[Records from a data collection]
──────────────────────────────
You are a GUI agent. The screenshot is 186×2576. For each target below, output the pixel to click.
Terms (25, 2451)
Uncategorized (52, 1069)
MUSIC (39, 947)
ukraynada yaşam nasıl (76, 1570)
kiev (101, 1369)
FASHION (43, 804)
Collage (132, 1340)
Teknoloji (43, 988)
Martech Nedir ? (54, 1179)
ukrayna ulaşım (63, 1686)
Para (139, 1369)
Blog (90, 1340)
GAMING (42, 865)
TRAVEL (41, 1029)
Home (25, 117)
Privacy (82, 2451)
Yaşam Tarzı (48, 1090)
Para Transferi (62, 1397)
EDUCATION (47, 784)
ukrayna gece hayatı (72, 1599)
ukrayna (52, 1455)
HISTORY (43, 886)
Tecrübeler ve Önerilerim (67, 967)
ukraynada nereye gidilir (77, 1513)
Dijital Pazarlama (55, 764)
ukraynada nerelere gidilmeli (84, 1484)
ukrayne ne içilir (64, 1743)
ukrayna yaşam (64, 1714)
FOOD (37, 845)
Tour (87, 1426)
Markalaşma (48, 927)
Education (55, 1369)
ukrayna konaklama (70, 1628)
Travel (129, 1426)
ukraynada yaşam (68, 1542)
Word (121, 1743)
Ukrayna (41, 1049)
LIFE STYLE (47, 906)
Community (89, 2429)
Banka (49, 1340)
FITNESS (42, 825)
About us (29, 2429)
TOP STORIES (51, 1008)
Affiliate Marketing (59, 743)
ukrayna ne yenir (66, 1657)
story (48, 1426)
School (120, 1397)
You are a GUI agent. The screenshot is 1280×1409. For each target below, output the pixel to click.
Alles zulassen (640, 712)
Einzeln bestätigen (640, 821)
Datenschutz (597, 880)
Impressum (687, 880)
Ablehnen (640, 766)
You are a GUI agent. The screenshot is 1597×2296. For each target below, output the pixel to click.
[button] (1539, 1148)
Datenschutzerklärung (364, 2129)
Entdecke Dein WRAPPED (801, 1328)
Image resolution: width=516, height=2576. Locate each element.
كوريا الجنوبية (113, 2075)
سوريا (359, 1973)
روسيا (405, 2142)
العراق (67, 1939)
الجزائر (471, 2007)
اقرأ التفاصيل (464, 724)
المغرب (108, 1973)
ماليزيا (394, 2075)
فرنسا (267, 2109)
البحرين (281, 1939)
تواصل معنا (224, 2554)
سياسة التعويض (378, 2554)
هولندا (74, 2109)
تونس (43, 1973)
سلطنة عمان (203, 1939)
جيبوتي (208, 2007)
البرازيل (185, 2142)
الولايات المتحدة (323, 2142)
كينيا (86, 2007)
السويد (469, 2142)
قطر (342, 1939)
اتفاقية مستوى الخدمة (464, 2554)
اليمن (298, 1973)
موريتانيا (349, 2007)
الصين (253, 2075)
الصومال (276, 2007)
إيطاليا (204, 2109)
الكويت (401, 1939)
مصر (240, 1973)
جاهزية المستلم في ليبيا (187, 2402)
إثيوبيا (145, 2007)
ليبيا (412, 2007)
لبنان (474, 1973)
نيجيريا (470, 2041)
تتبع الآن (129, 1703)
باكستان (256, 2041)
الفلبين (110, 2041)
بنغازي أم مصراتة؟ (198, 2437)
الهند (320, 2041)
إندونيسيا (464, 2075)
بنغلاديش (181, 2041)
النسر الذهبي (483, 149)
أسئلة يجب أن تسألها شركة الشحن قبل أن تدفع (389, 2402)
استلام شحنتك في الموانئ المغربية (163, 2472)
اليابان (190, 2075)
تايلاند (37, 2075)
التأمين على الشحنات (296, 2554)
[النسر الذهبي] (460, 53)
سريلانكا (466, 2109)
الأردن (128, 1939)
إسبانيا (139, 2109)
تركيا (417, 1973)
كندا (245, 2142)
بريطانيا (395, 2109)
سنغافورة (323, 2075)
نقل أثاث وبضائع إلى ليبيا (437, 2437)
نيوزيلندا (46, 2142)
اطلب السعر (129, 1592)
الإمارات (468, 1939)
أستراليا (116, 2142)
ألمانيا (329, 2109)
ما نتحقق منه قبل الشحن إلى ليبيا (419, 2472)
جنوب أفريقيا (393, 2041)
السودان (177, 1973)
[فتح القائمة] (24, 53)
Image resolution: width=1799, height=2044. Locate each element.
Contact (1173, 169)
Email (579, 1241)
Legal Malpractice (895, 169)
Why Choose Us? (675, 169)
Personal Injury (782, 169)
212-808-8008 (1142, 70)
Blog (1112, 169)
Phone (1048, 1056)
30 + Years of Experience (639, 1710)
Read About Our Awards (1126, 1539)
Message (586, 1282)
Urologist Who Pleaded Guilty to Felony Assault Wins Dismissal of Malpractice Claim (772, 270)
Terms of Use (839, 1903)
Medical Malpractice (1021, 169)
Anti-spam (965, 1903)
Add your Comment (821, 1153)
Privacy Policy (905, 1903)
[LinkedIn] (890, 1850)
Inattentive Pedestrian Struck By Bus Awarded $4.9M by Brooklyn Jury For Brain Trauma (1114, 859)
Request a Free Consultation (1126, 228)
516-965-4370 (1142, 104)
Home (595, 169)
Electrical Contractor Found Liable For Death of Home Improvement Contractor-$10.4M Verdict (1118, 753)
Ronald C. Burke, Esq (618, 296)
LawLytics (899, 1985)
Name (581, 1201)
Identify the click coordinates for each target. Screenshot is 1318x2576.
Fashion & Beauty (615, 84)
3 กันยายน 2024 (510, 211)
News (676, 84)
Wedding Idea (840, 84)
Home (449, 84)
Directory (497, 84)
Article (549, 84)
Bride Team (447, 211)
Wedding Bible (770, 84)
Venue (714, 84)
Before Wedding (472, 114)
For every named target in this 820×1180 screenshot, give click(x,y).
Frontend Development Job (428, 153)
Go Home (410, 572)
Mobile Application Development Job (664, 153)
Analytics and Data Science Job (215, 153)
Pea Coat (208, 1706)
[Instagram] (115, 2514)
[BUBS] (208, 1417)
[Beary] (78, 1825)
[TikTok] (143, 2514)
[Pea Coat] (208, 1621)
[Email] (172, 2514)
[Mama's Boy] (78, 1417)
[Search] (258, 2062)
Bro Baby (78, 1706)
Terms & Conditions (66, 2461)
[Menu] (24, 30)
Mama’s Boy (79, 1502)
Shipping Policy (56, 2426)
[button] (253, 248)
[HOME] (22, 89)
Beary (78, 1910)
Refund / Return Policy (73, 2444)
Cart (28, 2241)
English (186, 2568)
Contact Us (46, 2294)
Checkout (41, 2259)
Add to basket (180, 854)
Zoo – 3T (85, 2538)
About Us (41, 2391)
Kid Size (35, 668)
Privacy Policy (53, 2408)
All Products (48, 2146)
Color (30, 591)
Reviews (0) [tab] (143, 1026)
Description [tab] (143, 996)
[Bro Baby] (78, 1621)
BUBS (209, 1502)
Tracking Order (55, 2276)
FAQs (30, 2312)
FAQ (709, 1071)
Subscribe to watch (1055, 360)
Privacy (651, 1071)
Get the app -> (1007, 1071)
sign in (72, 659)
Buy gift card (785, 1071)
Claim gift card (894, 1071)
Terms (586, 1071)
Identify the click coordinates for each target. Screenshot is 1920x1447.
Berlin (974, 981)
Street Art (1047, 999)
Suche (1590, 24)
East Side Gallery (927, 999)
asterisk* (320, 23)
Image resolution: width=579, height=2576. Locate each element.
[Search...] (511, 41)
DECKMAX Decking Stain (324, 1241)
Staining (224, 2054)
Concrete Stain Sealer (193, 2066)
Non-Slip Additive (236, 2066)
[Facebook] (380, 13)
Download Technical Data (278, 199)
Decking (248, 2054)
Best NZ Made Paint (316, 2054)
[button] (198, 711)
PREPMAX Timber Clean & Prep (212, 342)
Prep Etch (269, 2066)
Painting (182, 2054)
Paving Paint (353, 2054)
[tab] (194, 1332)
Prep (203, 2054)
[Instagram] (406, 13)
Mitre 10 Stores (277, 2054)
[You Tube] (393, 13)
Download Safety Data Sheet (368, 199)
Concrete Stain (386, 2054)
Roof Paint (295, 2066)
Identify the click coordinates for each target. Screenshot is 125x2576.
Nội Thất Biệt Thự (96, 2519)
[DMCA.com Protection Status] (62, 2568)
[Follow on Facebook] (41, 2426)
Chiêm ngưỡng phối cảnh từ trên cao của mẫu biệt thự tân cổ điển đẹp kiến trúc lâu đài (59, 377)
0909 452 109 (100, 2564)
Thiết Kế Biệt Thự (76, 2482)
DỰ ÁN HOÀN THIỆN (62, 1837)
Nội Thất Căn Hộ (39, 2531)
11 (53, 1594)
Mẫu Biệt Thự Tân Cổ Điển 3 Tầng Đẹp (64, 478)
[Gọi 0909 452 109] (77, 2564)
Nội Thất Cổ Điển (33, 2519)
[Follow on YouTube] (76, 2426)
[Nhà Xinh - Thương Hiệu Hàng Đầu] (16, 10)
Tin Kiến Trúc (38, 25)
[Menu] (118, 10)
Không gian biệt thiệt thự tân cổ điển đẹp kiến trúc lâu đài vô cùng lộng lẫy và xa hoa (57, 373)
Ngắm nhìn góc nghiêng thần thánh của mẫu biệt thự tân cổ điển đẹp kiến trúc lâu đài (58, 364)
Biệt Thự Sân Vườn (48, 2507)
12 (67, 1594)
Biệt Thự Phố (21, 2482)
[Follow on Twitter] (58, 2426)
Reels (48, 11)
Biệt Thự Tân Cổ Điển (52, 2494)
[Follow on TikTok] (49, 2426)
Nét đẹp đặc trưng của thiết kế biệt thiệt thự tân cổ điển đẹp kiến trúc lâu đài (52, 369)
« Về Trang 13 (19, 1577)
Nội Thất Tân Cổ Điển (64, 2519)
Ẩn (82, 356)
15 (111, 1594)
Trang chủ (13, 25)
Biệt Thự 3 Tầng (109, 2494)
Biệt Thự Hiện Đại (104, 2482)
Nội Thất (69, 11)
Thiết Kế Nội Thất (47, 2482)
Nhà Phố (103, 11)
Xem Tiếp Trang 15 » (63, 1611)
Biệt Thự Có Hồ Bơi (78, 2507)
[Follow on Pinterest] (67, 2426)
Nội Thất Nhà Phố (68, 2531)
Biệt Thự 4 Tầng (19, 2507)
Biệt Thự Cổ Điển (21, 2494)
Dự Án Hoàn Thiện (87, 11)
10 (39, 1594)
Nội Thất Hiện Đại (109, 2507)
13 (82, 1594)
──────────────────────────────
## Assignment
Copy each line above containing the string "Wedding".

## Response area
Wedding Idea (840, 84)
Wedding Bible (770, 84)
Before Wedding (472, 114)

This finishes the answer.